Minha primeira vez no Carnaval

Esse ano foi a minha primeira vez no Carnaval de Salvador, pela primeira vez eu vi aquele rio de gente passar, pela primeira vez eu vi ao vivo toda a estrutura – grana – que esses dias de festa demandam ao governo, aos blocos e camarotes e as pessoas que tentam tirar algum proveito disso tudo: desde os vendedores de cerveja, churrasquinho aos catadores de latinhas e pet. Nada disso me impressionou.
O que me impressionou de fato, foi o comportamento das pessoas. Eu não tô falando de toda a violência, sensualidade e erotismo que rolam normalmente todos os anos. Nos estávamos na entrada do Circuito Barra- Ondina e dava pra ver nos olhos de cada “folião” a disposição de entrar naquilo que em bom baianês a gente chama de “bagaceira”. Eles estavam ansiosos por satisfazerem os seus impulsos mais bizarros. Sedentos, famintos, atraídos pelas suas prórpias concupiscências. Natural você pode dizer. Mas aquilo que é normativo nos nossos dias, cria corpo quando generalizado! Um corpo, uma cidade inclinando-se diante da suas próprias debilidades.
Estavamos lá como Igreja, um outro corpo, um corpo estranho, no meio daquele organismo. As pessoas passavam com aquela cara de: O que essa galera tá fazendo aqui? Alguns olhares de reprovação diziam “Nada a ver isso aí”. Outros chegavam curiosos, espantados com tamanha ousadia, até recebiam uma oração e seguiam…
Fomos chamados para abençoar e fizemos isso como o Sal fora da saleira. A presença da Igreja no meio desse corpo é como uma Vacina – isso! –  Na verdade toda aquela concupiscência que vimos claramente nos rostos das pessoas também está na nossa velha natureza, no entanto ela já está crucificada com Cristo.  É com essa substancia inativa em nós que podemos mostrar a nossa cidade que não é preciso ceder, adoecer, morrer! Salvador pertence ao SALVADOR, Cri por isso teclei!

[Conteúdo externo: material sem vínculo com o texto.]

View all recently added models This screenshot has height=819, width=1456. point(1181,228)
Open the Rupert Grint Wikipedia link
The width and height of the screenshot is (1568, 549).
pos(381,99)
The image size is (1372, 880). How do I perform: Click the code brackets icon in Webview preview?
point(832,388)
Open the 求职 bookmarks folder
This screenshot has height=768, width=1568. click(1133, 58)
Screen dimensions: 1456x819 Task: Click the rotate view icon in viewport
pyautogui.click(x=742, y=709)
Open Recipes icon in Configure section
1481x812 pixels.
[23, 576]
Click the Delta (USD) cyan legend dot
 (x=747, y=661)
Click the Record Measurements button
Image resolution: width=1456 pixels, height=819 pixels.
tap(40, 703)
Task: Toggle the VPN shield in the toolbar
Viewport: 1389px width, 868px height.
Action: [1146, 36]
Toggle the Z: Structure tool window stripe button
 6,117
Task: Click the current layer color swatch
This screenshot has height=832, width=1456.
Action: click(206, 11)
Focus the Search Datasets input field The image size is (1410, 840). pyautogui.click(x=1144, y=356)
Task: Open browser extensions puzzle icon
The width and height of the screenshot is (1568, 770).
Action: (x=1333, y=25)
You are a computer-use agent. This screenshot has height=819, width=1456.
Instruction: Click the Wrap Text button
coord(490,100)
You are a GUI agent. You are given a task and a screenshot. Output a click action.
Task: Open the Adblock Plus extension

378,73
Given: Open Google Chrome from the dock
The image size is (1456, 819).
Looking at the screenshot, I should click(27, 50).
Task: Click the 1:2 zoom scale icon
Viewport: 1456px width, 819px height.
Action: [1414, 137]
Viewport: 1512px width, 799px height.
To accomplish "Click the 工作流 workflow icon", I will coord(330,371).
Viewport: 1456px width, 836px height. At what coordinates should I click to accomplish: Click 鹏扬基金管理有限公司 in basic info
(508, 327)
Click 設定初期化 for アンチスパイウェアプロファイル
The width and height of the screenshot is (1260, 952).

~ por williamcosmo em 9 março, 2011.

4 Respostas to “Minha primeira vez no Carnaval”

  1. é no carnaval que as máscaras caem e o ser humano dá vazão às suas mais bizarras fantasias.

    Apesar de questionar a abordagem, creio que sua experiência tenha sido válida!

    Abraço.

  2. é tempo de ser sal fora do saleiro .. perfeito isso !!! ak no rio a igreja tb saiu as ruas , com um bloco, uma bateria de 400 integrantes, enredo , samba no pé e Jesus na atitude. fomos evangelizando, orando pelo povo.. tb foi minha primeira vez, foi inesquecível…

  3. Cara,

    sei exatamente do que você está falando pois vivi em Salvador por 20 anos e Deus me tirou de lá para que eu pudesse conhecer a Sua Graça. A “bagaceira” da qual você fala é real e destrói as pessoas não só no período da bagaceira mas também persegue durante todo o ano escravizando os desejos das pessoas. Que bom saber que vocês estiveram lá profetzando.

    Abraços,

  4. Voltei pra dizer que gostei muito do nome de vocês. Minha esposa se diz ser “mulher do Altar” porque gosta de estar no templo, todo o tempo. Profetas de AllStar saem às ruas pra pisar na cabeça da serpente no terreno do inimigo que na verdade é terra prometida para os filhos.